PAGE EXCERPT
_ _ _ _ _ _ _

Of the twenty-seven books found in the New Testament, only eight of them almost certainly go back to the authors to whom they are traditionally ascribed. (Ehrman 2012:181)

News

Keeping up with the competition in the knowledge acquisition sweepstakes puts a premium on recently discovered information. (A “quidnunc”—from the Latin for “what now?”—is a person obsessed with the very latest news. We all have—and should have—quidnunc tendencies, since the latest news creates an information gradient that may be exploited by others at our expense.) (Hurley et al. 2011:265)

Noether’s theorem

[Noether’s theorem] is not only a profound physics result; it is a profound philosophical one. (Stenger 2013:143)

NOMA

The principle of nonoverlapping magisteria is contrary to Townes’s belief that science and religion are converging, and a denial of Templeton’s dream that science will confirm his Christian religious beliefs. (Park 2008:13)

Nominative determinism

In a wonderful piece of nominative determinism, this rule [which had governed obscenity since 1868] had been set out by Lord Chief Justice Cockburn—“cock burn” being the result of indulging one’s libidinous leanings with a poxy whore. (Mohr 2013:242)

O

Oath

Swearing an oath means calling on God to witness that a person is telling the truth or intending to fulfil a promise. … In the Bible, swearing is the foundational act of the Jewish and Christian faiths. (Mohr 2013:55)

God did the enforcing. If you broke your oath, God was supposed to punish you… (Mohr 2013:113)

Objectivity

Many people are also confused about what it means to speak with scientific ‘‘objectivity’’ about the human condition. … there is no impediment to our studying subjective (i.e., first-person) facts ‘‘objectively.’’ (Harris 2010:29)

Observation

Aristotle was wrong to use philosophical reasoning to determine the nature of reality. Rather, one must make careful observations and then fit these observations to mathematical models. … The eventual conquest of observation as the final arbiter of scientific truth had begun in earnest with Francis Bacon… (Stenger 2012:80)

_ _ _ _ _ _ _

PROVIDED MATERIAL
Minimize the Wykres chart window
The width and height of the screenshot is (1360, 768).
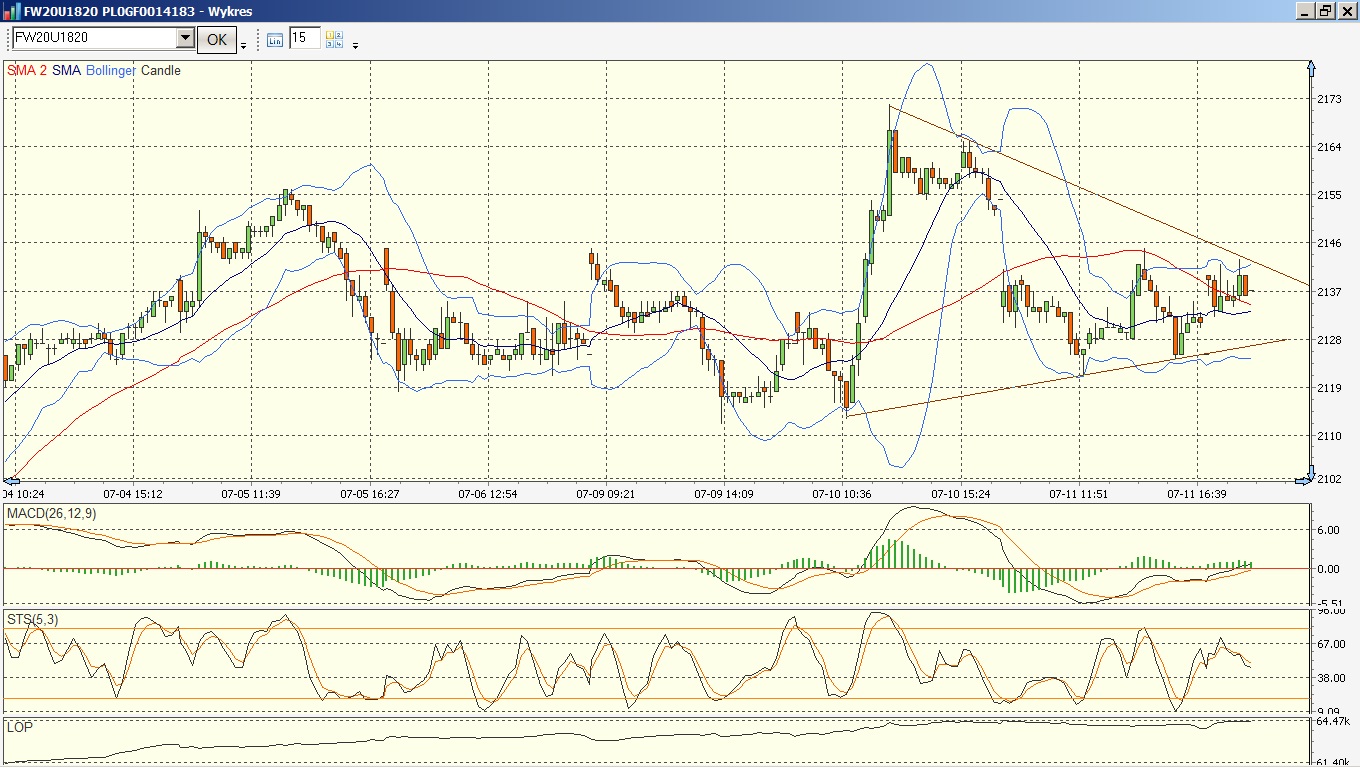(1306, 11)
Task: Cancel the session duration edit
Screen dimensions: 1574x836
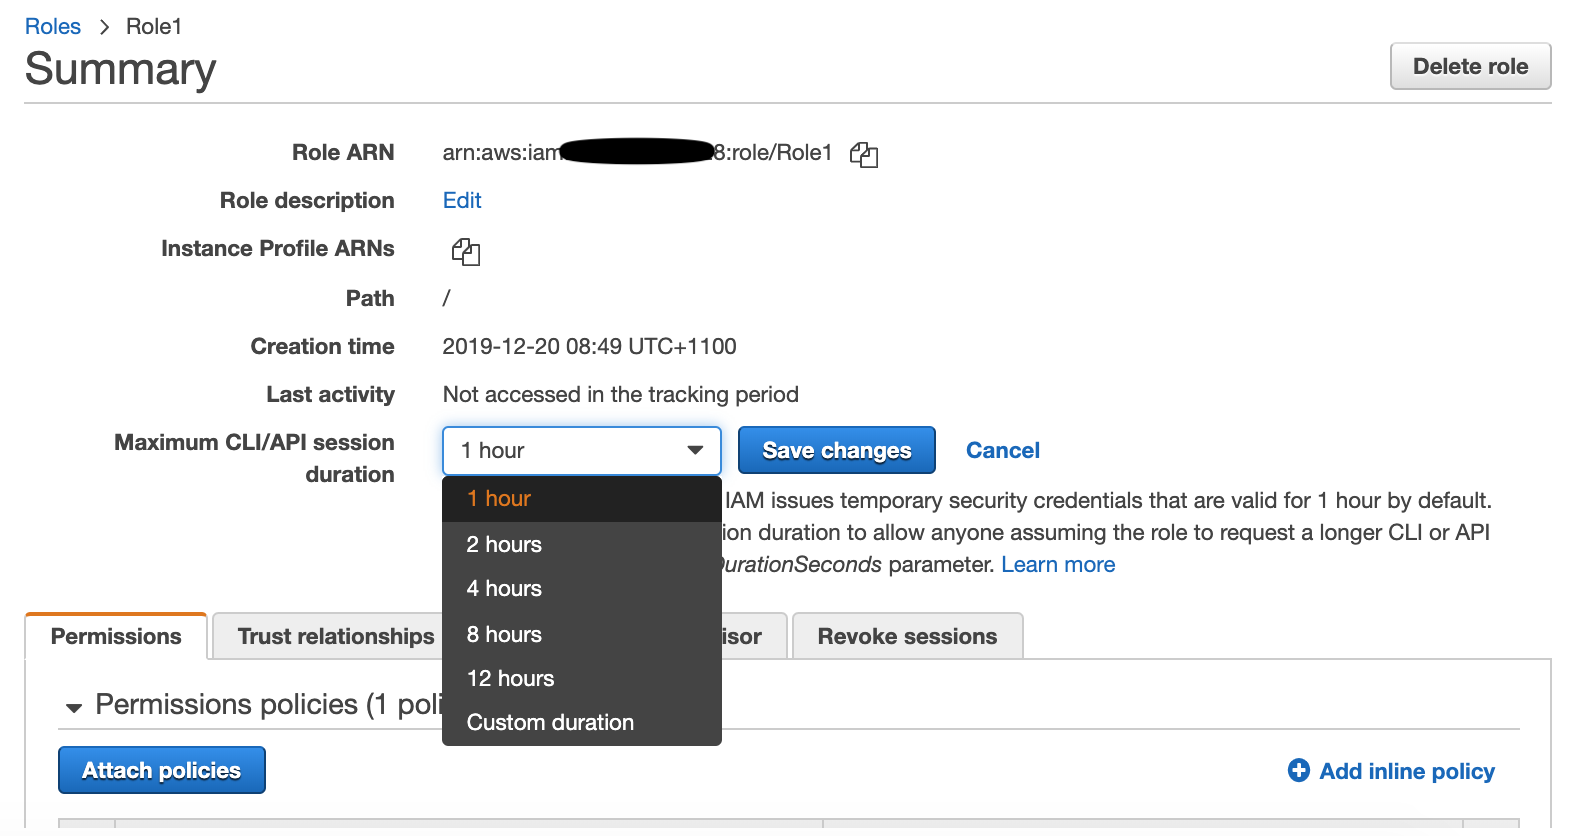Action: click(x=1002, y=451)
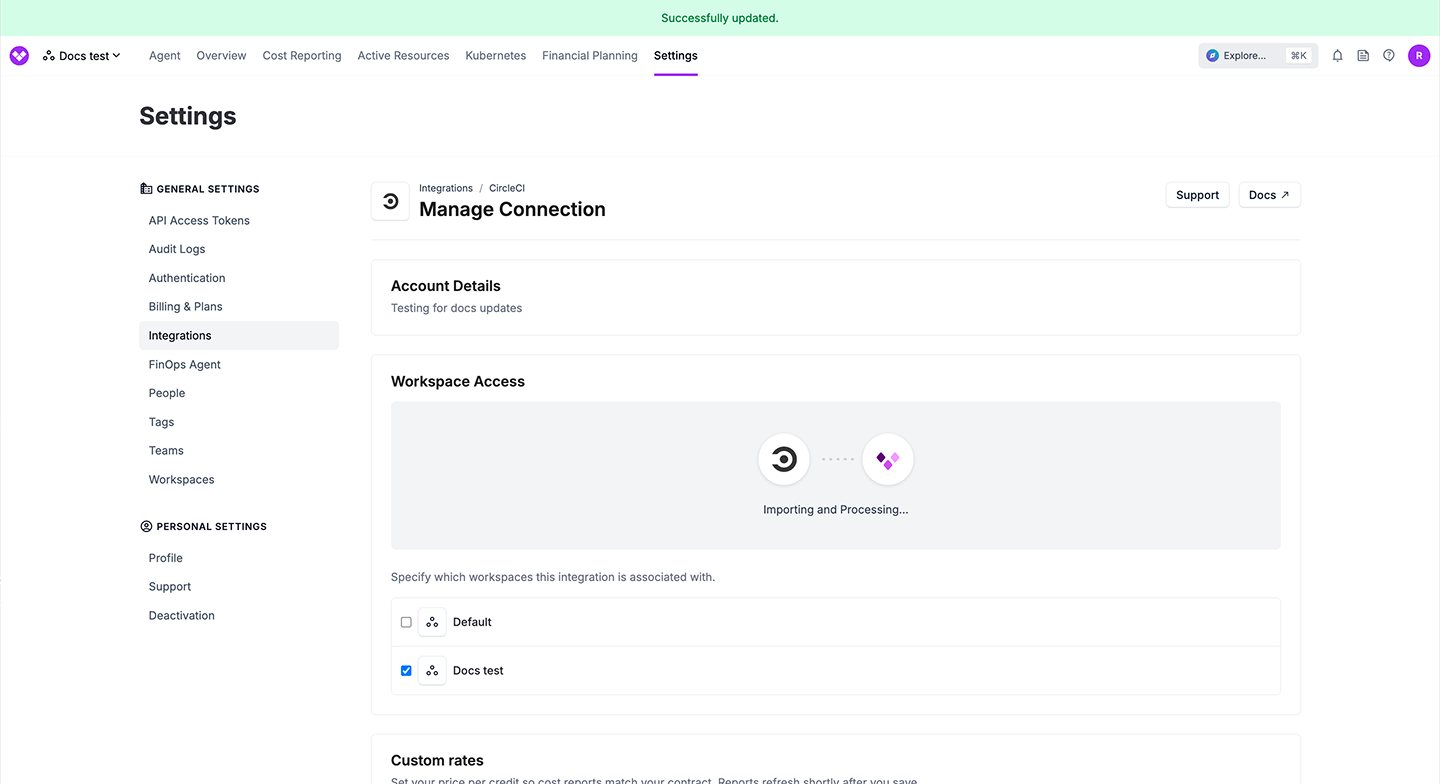Click the purple R profile avatar
The image size is (1440, 784).
tap(1419, 55)
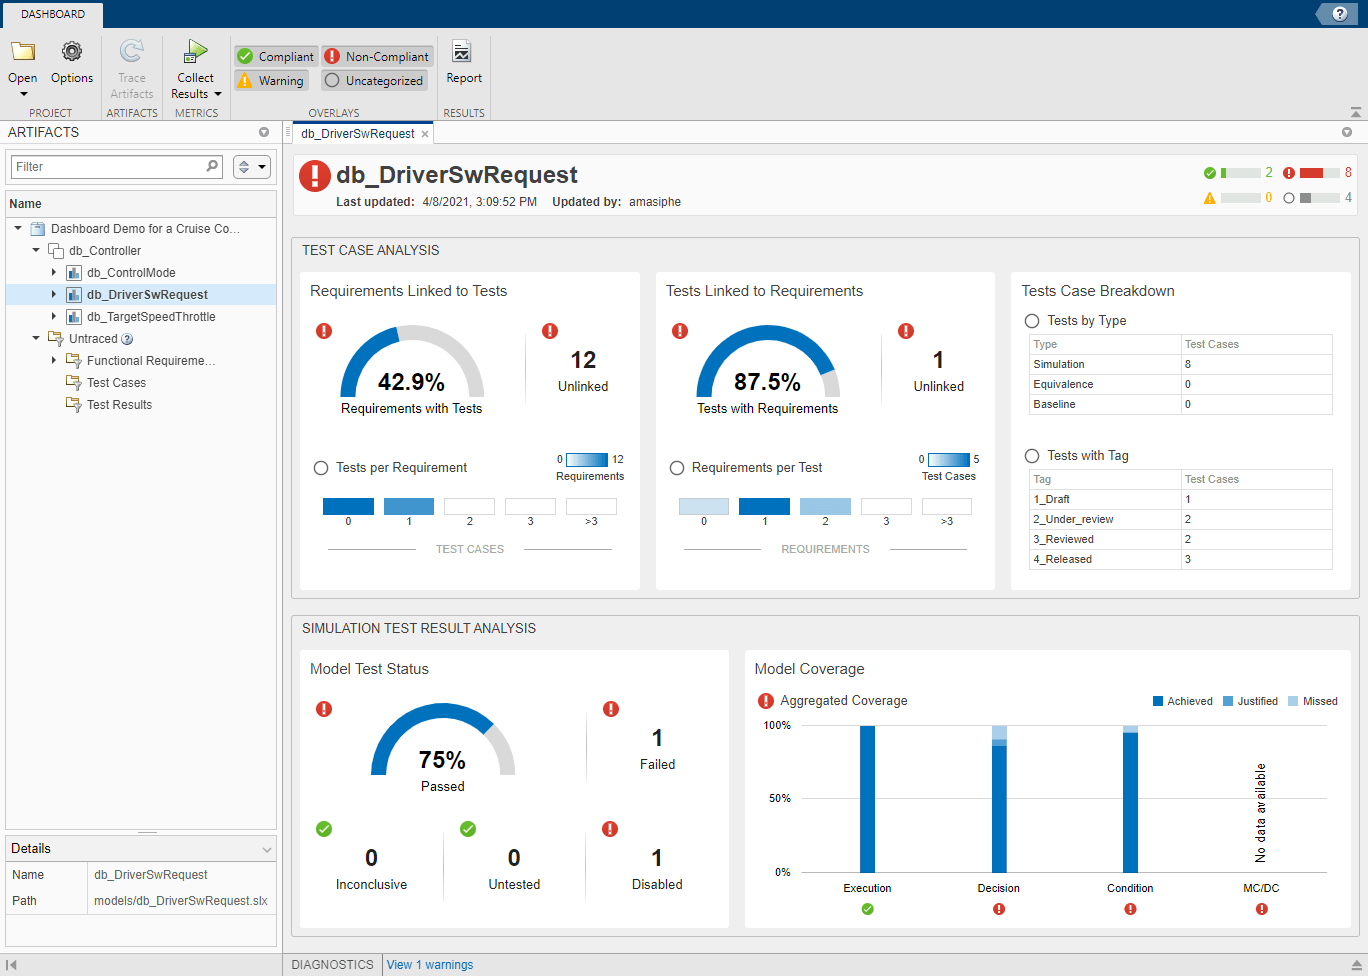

_ _ _ _ _ _ _

GIVEN REQUEST A
Answer these questions using the quotation glossary, one answer per line, marked the same way.
(i) How many of the twenty-seven New Testament books almost certainly go back to the authors traditionally named for them?
(ii) What does the Latin behind "quidnunc" mean, according to the glossary?
(iii) Since what year had the obscenity rule set out by Lord Chief Justice Cockburn been in force?
GIVEN REQUEST B
For each statement, say yes or no to whether the quotation glossary agrees with it, and quote the words that decide it.
(i) Aristotle is credited with determining the nature of reality through careful observation.
(ii) Breaking an oath was supposed to bring punishment from God.
(iii) Subjective facts are presented as unfit for objective study.
GIVEN REQUEST C
Continue the quotation glossary past its last entry, on observation, by writing what comes next.

RIGHT ANSWER A
(i) Eight
(ii) "What now?"
(iii) 1868

RIGHT ANSWER B
(i) No. "Aristotle was wrong to use philosophical reasoning to determine the nature of reality."
(ii) Yes. "If you broke your oath, God was supposed to punish you"
(iii) No. "there is no impediment to our studying subjective (i.e., first-person) facts"

RIGHT ANSWER C
…we must make our language fit the observed facts and not try to draw conclusions as to the facts from our use of language. (Thouless and Thouless 2011:22–23)

We can only hope to settle a question of fact by using observations or research to discover what is really the case. Then we have to use words to convey the case to other people as clearly and unambiguously as we can. (Thouless and Thouless 2011:28)

Openness

…open data is an important principle of science, which allows research to be checked by anybody who wishes to do so. (Henderson 2012:218)

Optical illusions

The errors that optical illusions induce in our perceptions are lawful, regular and systematic. They are not dumb mistakes but smart mistakes – mistakes that allow those who understand them to glimpse the elegant design and inner workings of the visual system. (Gilbert 2007:xvi)

Orthodoxy

Jesus worshippers cared tremendously about right belief, also known as orthodoxy. … This emphasis on right belief was and is unique to monotheism. (Valerie Tarico in Loftus 2010:49)

An emphasis on propagating belief (i.e., evangelism) and purity of belief (i.e., orthodoxy) is only one of those strategies. (Valerie Tarico in Loftus 2010:50)

(See also belief.)

Ostracism

…in many other social species, ostracism often leads to death. That’s why humans are so sensitive. As soon as it looks as though we are in danger of being ostracized, we become hyper-vigilant to those around us, looking for clues in the way people are interacting and opportunities to re-engage with the group. (Hood 2012:139)

Othello syndrome

Error Management Theory provides a powerful explanation for some important aspects of the Othello syndrome. It explains why men and women sometimes have ‘‘delusions’’ that a partner is unfaithful when he or she has remained loyal. It accounts for why men and women are highly sensitive to signals of betrayal. It explains why men and women train their eyes laserlike on rivals who flirt with their partners at parties. (Buss 2000:77–78)

Outsider test for faith

…the central thesis of the OTF is a challenge to believers to test or examine their own religious faith as if they were outsiders with the same presupposition of skepticism they use to test or examine other religious faiths. (Loftus 2010:84)

P

Paganism

Centuries of religious pluralism under paganism… were coming to an end. (Greenblatt 2012:89)

…the word [pagan]… is etymologically related to the word “peasant.” It is an insult… (Greenblatt 2012:100)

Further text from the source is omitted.